* _INSTRUCTION_
Extract each line of the rows below that contains the string "perform".

━━━━━━

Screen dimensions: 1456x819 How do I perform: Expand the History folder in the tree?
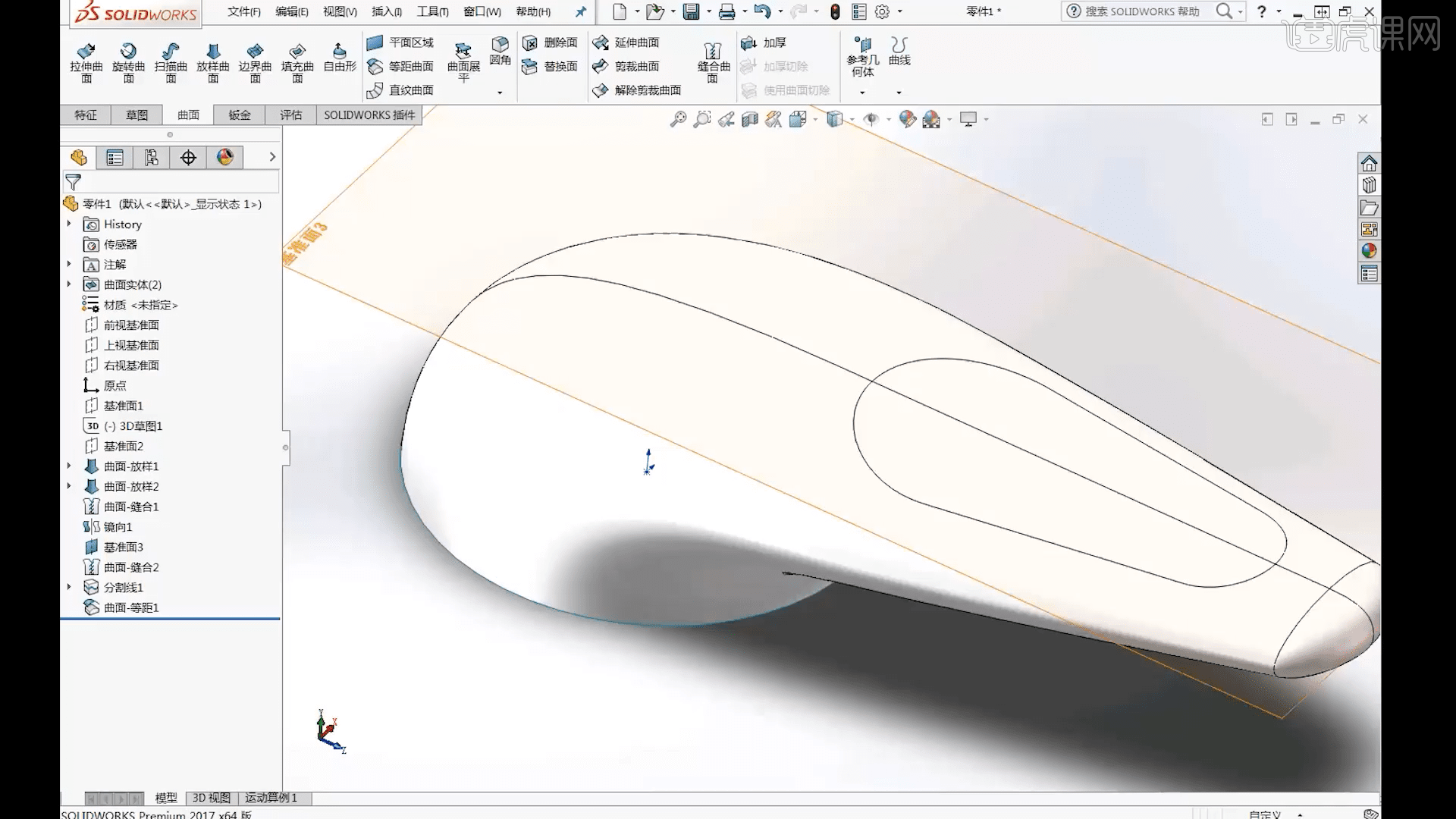pyautogui.click(x=70, y=224)
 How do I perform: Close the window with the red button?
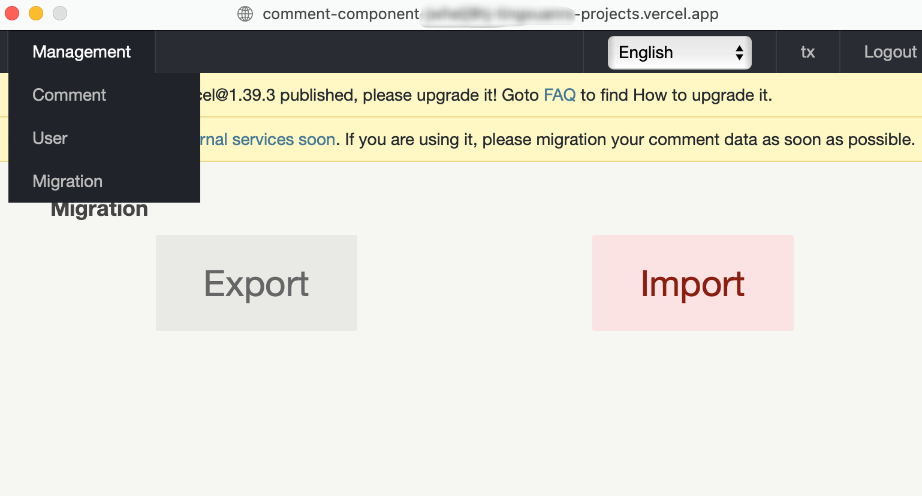12,13
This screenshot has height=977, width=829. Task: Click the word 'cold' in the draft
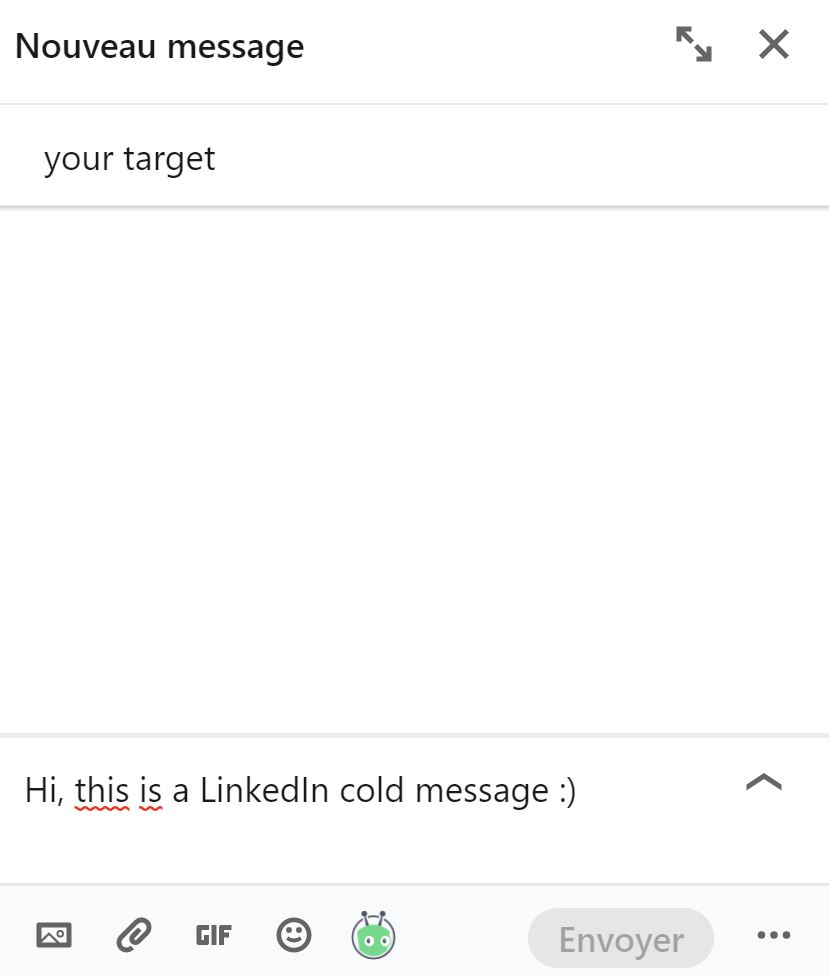pyautogui.click(x=372, y=790)
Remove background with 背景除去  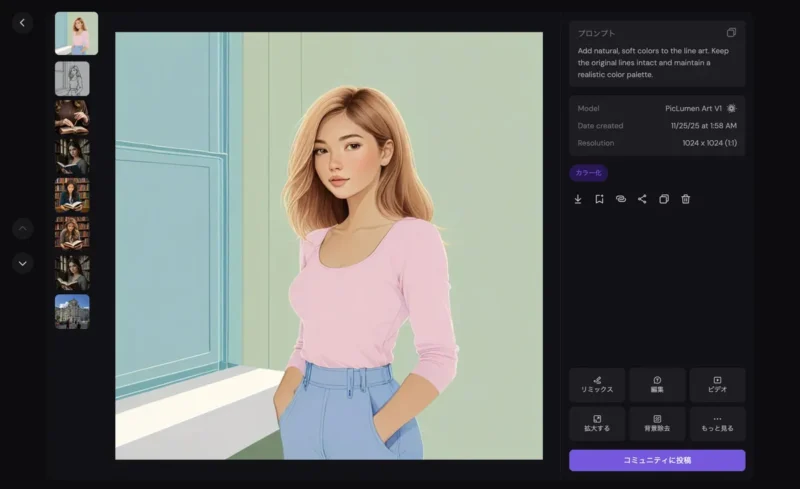tap(657, 423)
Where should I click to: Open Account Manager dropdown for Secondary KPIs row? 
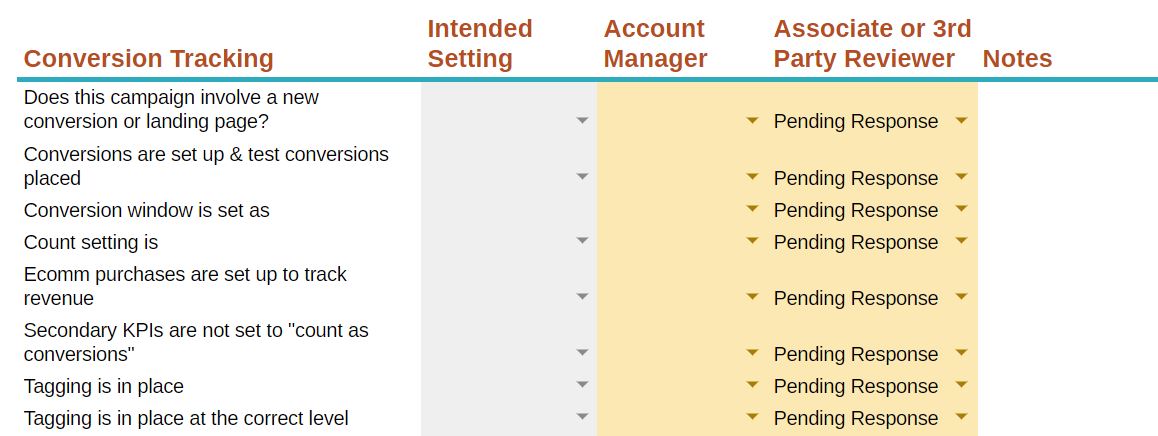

━━━━━━

* _FINISHED TASK_
Screen dimensions: 1456x819 How do I perform: Expand the History folder in the tree?
 How do I perform: Close the window with the red button?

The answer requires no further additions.